The trial of Harvey Weinstein, the monstrous movie mogul whose alleged pattern of sexual predation helped launch the #MeToo movement, kicked off on Monday.
As The Daily Beast’s Pilar Melendez reported, “Weinstein arrived at Manhattan Supreme Court using a walker for the start of his long-awaited rape trial. The disgraced mogul faces five charges, including predatory sexual assault and first-degree rape, for allegedly performing a sex act on his former production assistant in 2006 and raping another woman in 2013.”
More than 80 women—including a number of A-list actresses, from Gwyneth Paltrow to Lupita Nyong’o—have come forward to accuse the former Miramax and Weinstein Company producer of sexual harassment and/or assault. So on Wednesday, Trevor Noah welcomed one of the journalists who helped expose Weinstein, Ronan Farrow, to The Daily Show to discuss the trial.
“Do you think the Harvey Weinstein trial is going to go in the direction that the public hopes, or is he powerful enough to somehow escape again?” asked Noah.
“Look, I wind up saying this a lot: I am a reporter, not an activist. I hope that Harvey Weinstein receives a fair trial—that means a prosecution being tough, the process being organized, and respected, and not manipulated in a way that powerful people are so often able to manipulate those processes,” Farrow replied. “A large part of the reporting in this book [Catch and Kill] is about how Harvey Weinstein narrowly evaded previous attempts to charge him because he was able to hire armies of private investigators to dig up dirt on his accusers, and smear them, and influence the DA’s office.
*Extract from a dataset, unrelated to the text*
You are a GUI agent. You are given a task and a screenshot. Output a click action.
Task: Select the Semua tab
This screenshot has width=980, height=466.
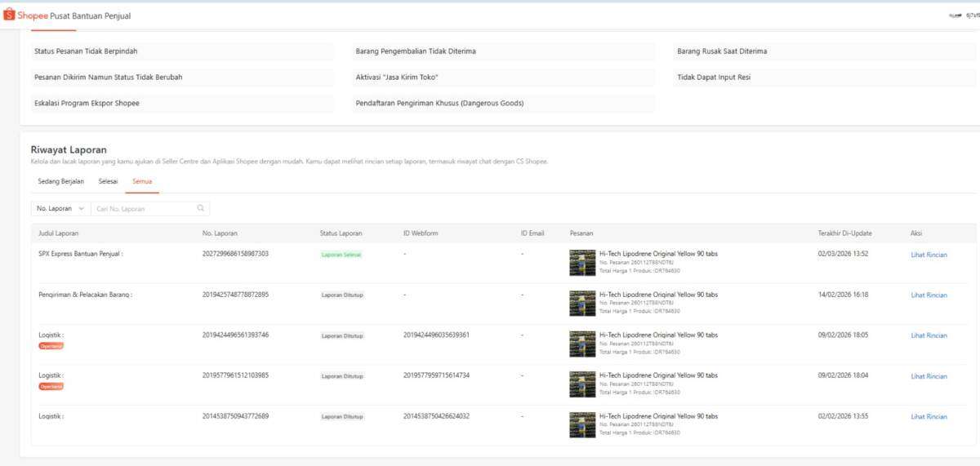[x=142, y=181]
This very DA, who’s advancing this case in Manhattan right now, is one of the people who dropped charges against him previously—after Harvey Weinstein’s lawyers made donations to his campaigns.”
Farrow is of course referring to Manhattan DA Cyrus Vance Jr., whose office dropped charges against Weinstein in 2015 despite plenty of evidence—including a recording of Weinstein admitting to groping actress Ambra Gutierrez. It was later revealed that Weinstein’s then-lawyer, David Boies, donated $10,000 to Vance’s office in the months after the case was dropped. And, while Governor Andrew Cuomo announced a formal inquiry into the dropping of the 2015 case, he later put the investigation on hold.
As to whether Weinstein will face justice, Farrow seemed appropriately skeptical. “They are trying now, there’s a lot of public pressure, I hope they do a good job, but this has been a long time coming and the track record does not make one optimistic,” he offered.